- **Your goal**: All records need to be reproduced exactly. Keep every word as it is.

------ Exercise data

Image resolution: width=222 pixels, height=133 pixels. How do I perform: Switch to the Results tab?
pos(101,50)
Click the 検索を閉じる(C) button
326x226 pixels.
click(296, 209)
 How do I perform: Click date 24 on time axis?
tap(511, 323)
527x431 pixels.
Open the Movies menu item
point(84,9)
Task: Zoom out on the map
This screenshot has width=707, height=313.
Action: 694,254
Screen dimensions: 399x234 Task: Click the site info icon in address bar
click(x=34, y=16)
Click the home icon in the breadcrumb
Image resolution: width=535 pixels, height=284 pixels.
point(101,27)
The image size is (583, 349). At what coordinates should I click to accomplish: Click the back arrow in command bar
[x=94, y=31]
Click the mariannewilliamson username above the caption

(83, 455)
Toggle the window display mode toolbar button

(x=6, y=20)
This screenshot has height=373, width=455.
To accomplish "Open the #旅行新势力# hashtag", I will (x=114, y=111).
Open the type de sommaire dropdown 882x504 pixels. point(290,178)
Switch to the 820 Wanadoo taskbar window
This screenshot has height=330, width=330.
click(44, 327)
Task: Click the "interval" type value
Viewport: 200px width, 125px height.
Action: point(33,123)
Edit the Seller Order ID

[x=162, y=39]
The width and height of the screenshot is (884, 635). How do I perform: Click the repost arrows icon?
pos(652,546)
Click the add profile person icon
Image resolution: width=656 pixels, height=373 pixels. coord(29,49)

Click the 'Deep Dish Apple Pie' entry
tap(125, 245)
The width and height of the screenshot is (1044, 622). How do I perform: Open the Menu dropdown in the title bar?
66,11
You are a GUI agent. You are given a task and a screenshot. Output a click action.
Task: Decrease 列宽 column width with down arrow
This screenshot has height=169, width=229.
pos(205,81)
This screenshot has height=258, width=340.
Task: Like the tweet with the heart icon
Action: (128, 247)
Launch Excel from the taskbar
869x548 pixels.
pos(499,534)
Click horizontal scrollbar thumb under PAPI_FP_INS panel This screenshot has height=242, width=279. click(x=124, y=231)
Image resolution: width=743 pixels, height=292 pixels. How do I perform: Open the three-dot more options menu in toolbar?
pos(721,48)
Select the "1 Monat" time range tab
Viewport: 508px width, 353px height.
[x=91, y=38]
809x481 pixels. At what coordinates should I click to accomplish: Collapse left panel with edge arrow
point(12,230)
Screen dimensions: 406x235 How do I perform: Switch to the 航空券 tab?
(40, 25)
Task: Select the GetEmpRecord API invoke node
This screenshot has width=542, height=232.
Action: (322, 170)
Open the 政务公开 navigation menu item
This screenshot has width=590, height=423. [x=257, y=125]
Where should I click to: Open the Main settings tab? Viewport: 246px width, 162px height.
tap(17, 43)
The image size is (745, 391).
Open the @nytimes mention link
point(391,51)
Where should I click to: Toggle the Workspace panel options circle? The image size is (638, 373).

------------

- **Answer to this problem**:
Image resolution: width=222 pixels, height=133 pixels. How do I perform: Switch to the Results tab?
pos(101,50)
Click the 検索を閉じる(C) button
326x226 pixels.
click(296, 209)
 How do I perform: Click date 24 on time axis?
tap(511, 323)
527x431 pixels.
Open the Movies menu item
point(84,9)
Task: Zoom out on the map
This screenshot has width=707, height=313.
Action: 694,254
Screen dimensions: 399x234 Task: Click the site info icon in address bar
click(x=34, y=16)
Click the home icon in the breadcrumb
Image resolution: width=535 pixels, height=284 pixels.
point(101,27)
The image size is (583, 349). At what coordinates should I click to accomplish: Click the back arrow in command bar
[x=94, y=31]
Click the mariannewilliamson username above the caption

(83, 455)
Toggle the window display mode toolbar button

(x=6, y=20)
This screenshot has height=373, width=455.
To accomplish "Open the #旅行新势力# hashtag", I will (x=114, y=111).
Open the type de sommaire dropdown 882x504 pixels. point(290,178)
Switch to the 820 Wanadoo taskbar window
This screenshot has height=330, width=330.
click(44, 327)
Task: Click the "interval" type value
Viewport: 200px width, 125px height.
Action: point(33,123)
Edit the Seller Order ID

[x=162, y=39]
The width and height of the screenshot is (884, 635). How do I perform: Click the repost arrows icon?
pos(652,546)
Click the add profile person icon
Image resolution: width=656 pixels, height=373 pixels. coord(29,49)

Click the 'Deep Dish Apple Pie' entry
tap(125, 245)
The width and height of the screenshot is (1044, 622). How do I perform: Open the Menu dropdown in the title bar?
66,11
You are a GUI agent. You are given a task and a screenshot. Output a click action.
Task: Decrease 列宽 column width with down arrow
This screenshot has height=169, width=229.
pos(205,81)
This screenshot has height=258, width=340.
Task: Like the tweet with the heart icon
Action: (128, 247)
Launch Excel from the taskbar
869x548 pixels.
pos(499,534)
Click horizontal scrollbar thumb under PAPI_FP_INS panel This screenshot has height=242, width=279. click(x=124, y=231)
Image resolution: width=743 pixels, height=292 pixels. How do I perform: Open the three-dot more options menu in toolbar?
pos(721,48)
Select the "1 Monat" time range tab
Viewport: 508px width, 353px height.
[x=91, y=38]
809x481 pixels. At what coordinates should I click to accomplish: Collapse left panel with edge arrow
point(12,230)
Screen dimensions: 406x235 How do I perform: Switch to the 航空券 tab?
(40, 25)
Task: Select the GetEmpRecord API invoke node
This screenshot has width=542, height=232.
Action: (322, 170)
Open the 政务公开 navigation menu item
This screenshot has width=590, height=423. [x=257, y=125]
Where should I click to: Open the Main settings tab? Viewport: 246px width, 162px height.
tap(17, 43)
The image size is (745, 391).
Open the @nytimes mention link
point(391,51)
Where should I click to: Toggle the Workspace panel options circle? The image size is (638, 373).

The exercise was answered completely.